Keep Her Safe is the work of lab manager Dr Delyth Reid who has used the pen name D.M. Simons on the thriller, which is for children aged 10 and over.
Delyth spent two years writing and polishing the page-turner, which sees three 13-year-olds encounter a strange human-like cloned creature during a camping holiday on the Isle of Skye.
“The idea for the book came to me when I was walking my dog on the dunes at Balmedie,” said Delyth, who has completed a couple of writing for children courses. “The story just seemed to come out of the dunes.”
Transforming the idea into a book that has been published by Troubadour and is available at Amazon, Waterstone’s and other retailers, was a major balancing act.
“I would get up really early at weekends and write and after driving my children to their various activities I would sit in the car and tap away on my laptop while they did their sports training or music lessons,” she added.
Delyth’s father and sister proofread the book and her children Hannah (13), twins Kevin and Jamie (15) and Kyle (16) were also a great support.
“The kids were very good at helping with the dialogue,” said Delyth. “If I’d written something that was a bit too 1970s they would laugh and come up with something better!”
When Keep Her Safe was published and copies were sent to Delyth’s home she was absolutely delighted although much of this was due to motherly pride.
“What I was most thrilled about was that the front cover of my book features a photo of the kids that was taken by my son, Kevin,” said Delyth.

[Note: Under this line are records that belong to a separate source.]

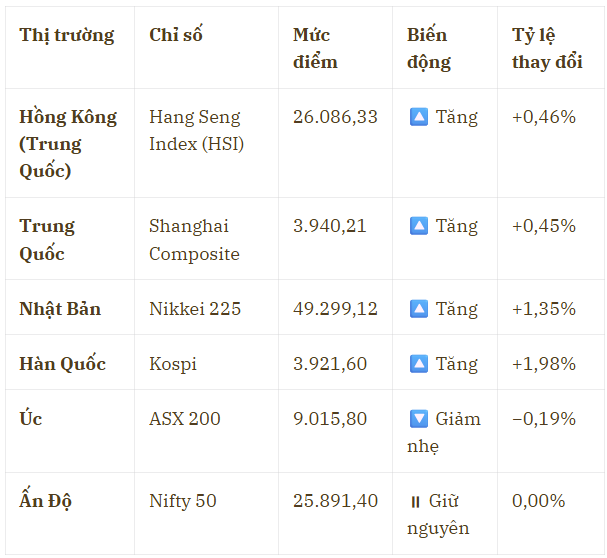
Task: Click the "Hồng Kông (Trung Quốc)" market cell
Action: 68,143
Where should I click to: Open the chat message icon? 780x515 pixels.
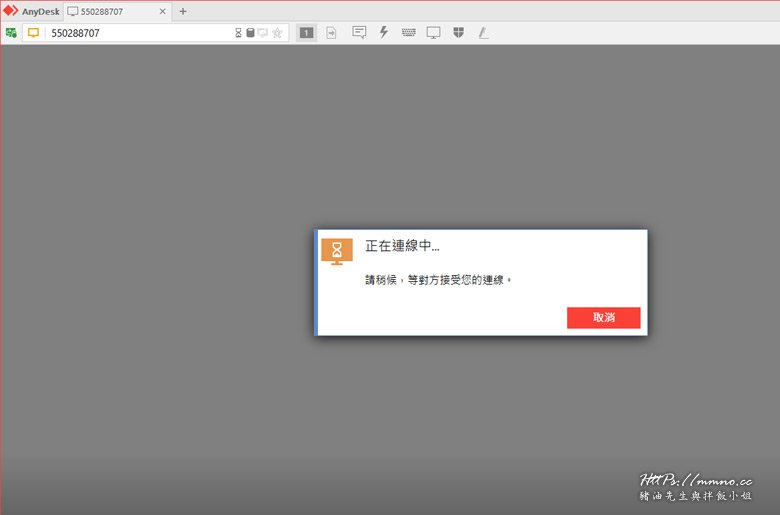click(359, 32)
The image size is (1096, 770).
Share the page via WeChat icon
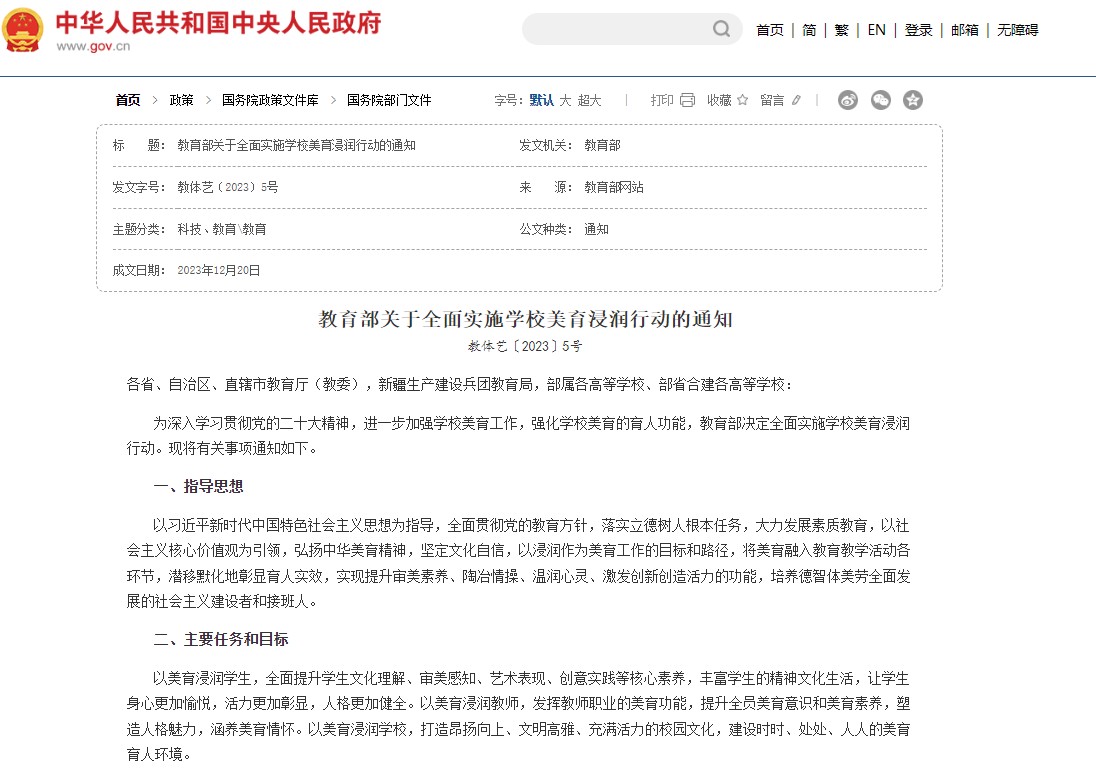coord(880,100)
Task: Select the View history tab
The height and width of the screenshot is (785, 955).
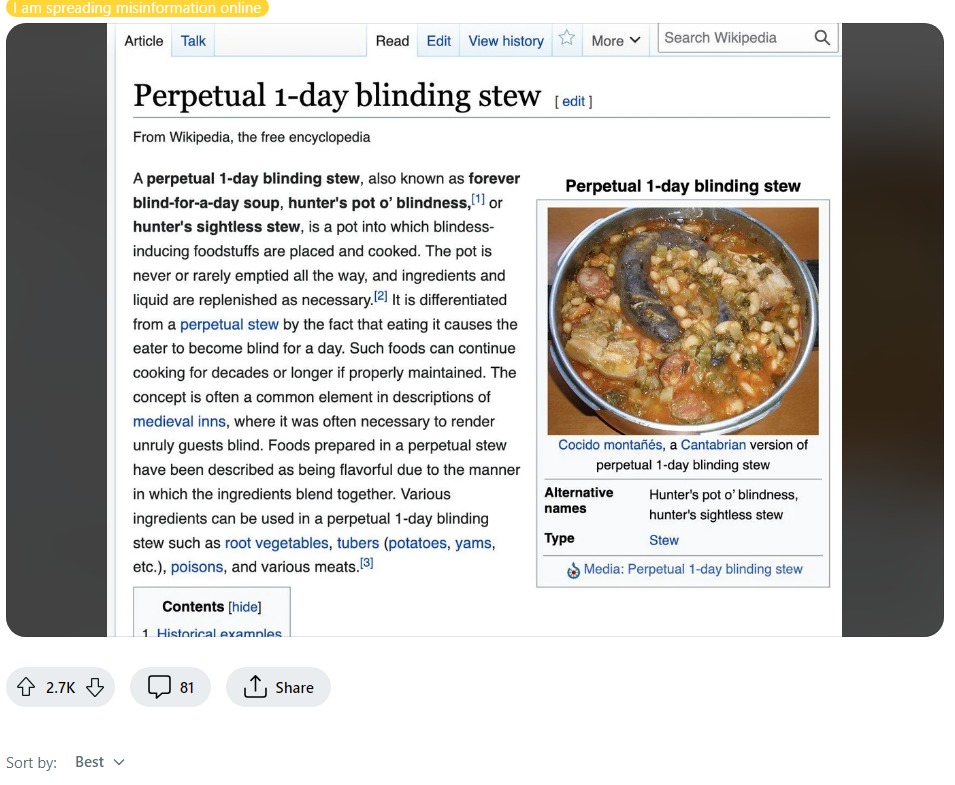Action: point(506,41)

“I’d sent him out one day to get shots of the kids running over the Balmedie dunes, silhouetted against the sky.
“When they came back Kevin used a programme to merge images together and shrank one picture of Hannah down to depict the mysterious creature in Keep Her Safe. I was so happy when the publisher agreed to use his creation.”
Delyth is donating some of the proceeds of book sales to one local and one national charity – Saving Sight in Grampian and the Macmillan Cancer Support.
“My mum died of cancer 20 years ago and she was really impressed by the Macmillan nurses who cared for her. Saving Sight in Grampian was also kind enough to support my post at the University for three years. I just wanted to give something back,” added Delyth.
Today (June 3) Delyth is selling copies of her novel in the University’s Institute of Medical Sciences. On this day, without a retailer, she is able to donate to charity, £3 per book sold.